Ah they're learning from the "unlimited" mobile carriers.

"Unlimited" until you meet your limit, then throttled.

[–] napkin2020@sh.itjust.works 16 points 6 days ago
[–] Glitchvid@lemmy.world 16 points 6 days ago

Imagine the price hikes when they need to get that return on hundreds of billions they've poured into these models, datacenters and electricity.

[–] axEl7fB5@lemmy.cafe 2 points 6 days ago

Common People

[–] QuadratureSurfer@lemmy.world 185 points 1 week ago (2 children)

Someone just got the AWS bill.

[–] douglasg14b@lemmy.world 2 points 5 days ago

More like they just got their Anthropic bill.

Cloud compute is gonna be cheap compared to the API costs for LLMs they use/offer.

[–] crunchy@lemmy.dbzer0.com 83 points 1 week ago (1 children)

That's got to be it. Cloud compute is expensive when you're not being funded in Azure credits.
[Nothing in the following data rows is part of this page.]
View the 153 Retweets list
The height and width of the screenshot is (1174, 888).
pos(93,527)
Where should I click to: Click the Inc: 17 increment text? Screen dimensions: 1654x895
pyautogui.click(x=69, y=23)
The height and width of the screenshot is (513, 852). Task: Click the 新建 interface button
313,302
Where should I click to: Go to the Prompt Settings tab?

One the dust settles from the AI bubble bursting, most of the AI we'll see will probably be specialized agents running small models locally.

[–] fmstrat@lemmy.nowsci.com 14 points 1 week ago

I'm still running Qwen32b-coder on a Mac mini. Works great, a little slow, but fine.
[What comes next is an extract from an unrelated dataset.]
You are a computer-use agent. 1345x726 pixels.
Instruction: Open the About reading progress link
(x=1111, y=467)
[–] Jesusaurus@lemmy.world 63 points 1 week ago

Sounds like charge back territory

[–] Admax@lemmy.world 43 points 1 week ago (2 children)

Hopefully (?) this is the start of a trend and people might begin to realize how all those products are not worth their price and AI is an overhyped mess made to hook users before exploiting them...

[–] douglasg14b@lemmy.world 2 points 5 days ago (1 children)

Are you a software engineer who has made use of these and similar tools?

If not, this is epic level armchairing.

The tools are definitely hyped, but they are also incredibly functional. They have many problems, but they also work and achieve their intended purpose.

[–] Admax@lemmy.world 1 points 4 days ago

I have a rough idea of their efficiency as I've used them, not in professional settings but I wager it would not be too different.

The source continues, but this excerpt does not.